If the 37 members of the UP law faculty are wrong, there will be recompense in their loss of esteem among the academic community and the legal profession. But if they are right, then the Court will have made martyrs out of those who -- in their temporary passion --- may have acted recklessly, but truthfully and sincerely. Indeed, should they be proven right they may even rise in the esteem in the eyes of the international academic and legal circles, for being the object of prosecution by one's Supreme Court for bold but intelligent reformist language can be deemed a badge of honor similar to that bequeathed by history to the great thinkers who were persecuted by society's forces." 

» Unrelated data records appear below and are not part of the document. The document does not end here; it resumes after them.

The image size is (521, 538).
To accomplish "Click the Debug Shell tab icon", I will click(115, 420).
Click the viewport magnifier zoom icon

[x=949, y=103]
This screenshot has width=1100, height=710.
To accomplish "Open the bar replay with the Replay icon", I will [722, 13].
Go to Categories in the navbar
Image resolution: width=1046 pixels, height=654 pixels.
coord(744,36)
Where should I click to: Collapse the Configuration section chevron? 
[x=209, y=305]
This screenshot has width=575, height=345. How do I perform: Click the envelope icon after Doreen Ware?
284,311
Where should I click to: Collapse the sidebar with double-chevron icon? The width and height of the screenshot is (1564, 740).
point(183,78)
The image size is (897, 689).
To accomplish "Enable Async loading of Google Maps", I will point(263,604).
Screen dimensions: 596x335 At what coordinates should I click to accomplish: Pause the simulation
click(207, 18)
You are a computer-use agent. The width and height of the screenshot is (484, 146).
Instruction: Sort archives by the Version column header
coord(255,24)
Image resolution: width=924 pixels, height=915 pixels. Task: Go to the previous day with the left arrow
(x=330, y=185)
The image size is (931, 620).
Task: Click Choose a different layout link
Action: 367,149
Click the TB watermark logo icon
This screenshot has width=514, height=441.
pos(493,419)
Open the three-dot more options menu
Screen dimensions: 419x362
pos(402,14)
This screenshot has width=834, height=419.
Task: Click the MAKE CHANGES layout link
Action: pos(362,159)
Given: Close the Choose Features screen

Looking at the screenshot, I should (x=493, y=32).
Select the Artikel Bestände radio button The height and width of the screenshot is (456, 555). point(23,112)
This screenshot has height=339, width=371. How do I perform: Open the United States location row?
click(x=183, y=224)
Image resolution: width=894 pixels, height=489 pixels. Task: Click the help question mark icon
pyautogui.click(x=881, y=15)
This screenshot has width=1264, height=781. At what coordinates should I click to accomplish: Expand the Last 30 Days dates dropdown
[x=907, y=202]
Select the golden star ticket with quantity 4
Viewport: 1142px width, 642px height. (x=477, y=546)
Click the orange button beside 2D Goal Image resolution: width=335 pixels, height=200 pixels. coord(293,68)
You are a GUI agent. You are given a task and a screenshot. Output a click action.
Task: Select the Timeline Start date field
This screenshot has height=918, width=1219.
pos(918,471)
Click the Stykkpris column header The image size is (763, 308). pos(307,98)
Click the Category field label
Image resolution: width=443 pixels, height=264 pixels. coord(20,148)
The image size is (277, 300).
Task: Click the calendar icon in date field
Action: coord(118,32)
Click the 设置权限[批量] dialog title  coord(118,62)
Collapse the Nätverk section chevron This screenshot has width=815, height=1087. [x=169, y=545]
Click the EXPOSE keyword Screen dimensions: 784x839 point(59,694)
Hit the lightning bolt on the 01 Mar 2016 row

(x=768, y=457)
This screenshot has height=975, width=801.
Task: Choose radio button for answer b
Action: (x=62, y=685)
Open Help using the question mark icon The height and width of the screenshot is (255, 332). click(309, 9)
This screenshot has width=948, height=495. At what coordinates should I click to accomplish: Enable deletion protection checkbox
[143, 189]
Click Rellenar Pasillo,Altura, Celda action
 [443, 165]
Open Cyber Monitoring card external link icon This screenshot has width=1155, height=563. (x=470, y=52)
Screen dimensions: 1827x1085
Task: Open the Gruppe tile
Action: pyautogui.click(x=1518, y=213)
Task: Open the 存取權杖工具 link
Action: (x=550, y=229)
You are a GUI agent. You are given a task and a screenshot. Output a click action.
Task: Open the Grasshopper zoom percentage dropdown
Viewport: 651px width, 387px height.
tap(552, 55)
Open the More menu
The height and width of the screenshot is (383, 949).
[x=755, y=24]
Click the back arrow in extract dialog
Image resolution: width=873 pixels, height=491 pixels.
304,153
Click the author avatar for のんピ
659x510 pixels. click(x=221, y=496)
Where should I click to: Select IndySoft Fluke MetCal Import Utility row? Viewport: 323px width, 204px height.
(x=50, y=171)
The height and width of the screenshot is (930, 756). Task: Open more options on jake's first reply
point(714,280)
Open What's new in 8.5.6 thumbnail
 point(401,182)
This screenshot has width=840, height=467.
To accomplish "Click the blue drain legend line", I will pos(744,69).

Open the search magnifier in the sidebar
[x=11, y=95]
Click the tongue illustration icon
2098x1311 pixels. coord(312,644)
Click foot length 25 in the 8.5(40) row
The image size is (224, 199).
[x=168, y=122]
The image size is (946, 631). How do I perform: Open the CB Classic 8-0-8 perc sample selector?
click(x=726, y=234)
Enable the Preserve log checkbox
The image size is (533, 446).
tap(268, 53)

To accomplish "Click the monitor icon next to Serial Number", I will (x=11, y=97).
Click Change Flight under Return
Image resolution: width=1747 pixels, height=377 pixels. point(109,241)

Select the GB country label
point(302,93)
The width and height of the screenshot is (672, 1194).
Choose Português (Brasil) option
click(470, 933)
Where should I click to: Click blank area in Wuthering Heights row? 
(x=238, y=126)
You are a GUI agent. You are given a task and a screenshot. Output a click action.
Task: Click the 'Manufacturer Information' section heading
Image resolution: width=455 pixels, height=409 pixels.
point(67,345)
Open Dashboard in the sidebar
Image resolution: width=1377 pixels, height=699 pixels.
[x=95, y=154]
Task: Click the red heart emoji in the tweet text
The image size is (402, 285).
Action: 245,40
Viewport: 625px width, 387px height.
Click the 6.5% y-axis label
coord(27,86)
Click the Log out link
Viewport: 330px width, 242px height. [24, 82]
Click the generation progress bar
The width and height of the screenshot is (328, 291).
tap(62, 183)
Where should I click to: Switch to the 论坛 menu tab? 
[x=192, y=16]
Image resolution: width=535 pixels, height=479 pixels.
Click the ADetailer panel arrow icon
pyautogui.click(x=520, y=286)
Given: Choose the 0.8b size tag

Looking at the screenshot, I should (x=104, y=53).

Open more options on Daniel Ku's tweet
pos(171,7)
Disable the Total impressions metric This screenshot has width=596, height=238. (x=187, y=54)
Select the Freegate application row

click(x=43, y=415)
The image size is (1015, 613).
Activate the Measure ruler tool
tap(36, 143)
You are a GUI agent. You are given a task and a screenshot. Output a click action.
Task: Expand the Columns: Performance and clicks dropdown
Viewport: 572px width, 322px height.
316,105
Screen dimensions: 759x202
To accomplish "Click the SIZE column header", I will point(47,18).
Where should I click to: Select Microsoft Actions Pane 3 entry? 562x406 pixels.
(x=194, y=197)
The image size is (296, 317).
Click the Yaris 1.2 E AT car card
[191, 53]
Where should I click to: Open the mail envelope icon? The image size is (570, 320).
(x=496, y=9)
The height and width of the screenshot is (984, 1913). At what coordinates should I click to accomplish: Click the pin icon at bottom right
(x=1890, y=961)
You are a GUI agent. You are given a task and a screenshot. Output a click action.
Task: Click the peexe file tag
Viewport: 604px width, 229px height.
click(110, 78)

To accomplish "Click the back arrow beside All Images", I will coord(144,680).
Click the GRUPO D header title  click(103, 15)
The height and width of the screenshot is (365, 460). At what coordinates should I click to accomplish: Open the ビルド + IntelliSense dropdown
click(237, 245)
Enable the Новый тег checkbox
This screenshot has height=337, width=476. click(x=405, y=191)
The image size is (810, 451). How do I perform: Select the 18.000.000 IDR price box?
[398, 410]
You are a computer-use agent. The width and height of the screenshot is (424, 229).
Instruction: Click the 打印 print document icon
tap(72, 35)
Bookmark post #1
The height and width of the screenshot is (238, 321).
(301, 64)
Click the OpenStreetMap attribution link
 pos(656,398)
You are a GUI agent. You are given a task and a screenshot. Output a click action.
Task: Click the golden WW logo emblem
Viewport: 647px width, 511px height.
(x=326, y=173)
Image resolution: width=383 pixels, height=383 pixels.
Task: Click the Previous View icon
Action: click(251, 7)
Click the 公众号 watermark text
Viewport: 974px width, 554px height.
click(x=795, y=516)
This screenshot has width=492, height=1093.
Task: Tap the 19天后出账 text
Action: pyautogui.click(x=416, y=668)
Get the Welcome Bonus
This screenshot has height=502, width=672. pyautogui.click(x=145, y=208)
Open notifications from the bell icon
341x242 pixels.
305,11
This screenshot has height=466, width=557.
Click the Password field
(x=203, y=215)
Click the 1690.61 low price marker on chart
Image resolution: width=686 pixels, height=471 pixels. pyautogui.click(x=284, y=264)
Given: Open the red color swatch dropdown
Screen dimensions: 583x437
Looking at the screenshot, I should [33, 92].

In view of the blatant institutional persecution now being committed against the UP Law Faculty --- who discharged their duties in good faith as public servants, law professors, and officers of the Court in asking the Court to take responsibility for the apparent plagiarism and misrepresentation that tainted the Vinuya decision --- I urgently plead for the help of fellow legal scholars and academics to write --- either public statements, or letters to their embassies in Manila regarding this matter. As the dissenting Justices have disclosed, the Supreme Court majority has already prejudged this matter, and that same majority will prevail in imposing sanctions (from disbarment, to suspension of bar licenses, fines, imprisonment) on the UP Law Faculty. We cannot realistically expect a fair hearing anymore when the majority acts as both the supposed “injured” party and our judge at the same time. We acted in good faith, conscious of our duties as lawyers and legal scholars, to ensure the preservation of integrity in our jurisprudence ---- we could not anticipate then, nor would we have accepted now as law professors and members of the Philippine legal academia, the Supreme Court majority’s defense that Microsoft Word was responsible for failing to detect the plagiarism and misrepresentation. The objective fact of plagiarism and misrepresentation are glaring from the text of Vinuya, as confirmed by the international law professors whose works were used, and as confirmed by the extensive dissent of Justice Sereno. Most importantly, we acted from our sense of justice and duty as lawyers to promote the rule of law, on behalf of those comfort women survivors whose petition was denied through a decision-making process that apparently relied on plagiarized and misrepresented works of international law authors.

Our only hope now is for reason from the rest of the world to prevail against this institutional persecution --- the glaring and ongoing threats to our constitutional and international rights to freedom of expression and academic freedom. While it appears that only 37 of the 81 faculty members signed the UP Law Faculty Statement, the Court majority overlooked all the names sent in the original list by Dean Marvic Leonen. It has been our practice to signify support for statements electronically through email or discussions in our faculty egroup, and for many of us abroad it was not necessary to physically sign so long as we expressed our support for the statement to the faculty egroup. We expect, therefore, that it will only be a matter of time before the contempt order is extended to all of us. We will not shirk from our part in having supported the UP Law Faculty Statement.

We fervently hope for your help in this fight against institutional persecution. We have no recourse left. 

Very truly yours,

Professor Diane A. Desierto, University of the Philippines College of Law

Law Reform Specialist, Institute of International Legal Studies, University of the Philippines

JSD candidate (2014), LLM (2009), Yale Law School

* IMPORTANT: This NOTE in NO WAY represents the views of the International Court of Justice or any of its staff. This Note was written in my private capacity, SOLELY as a member of the UP Law Faculty.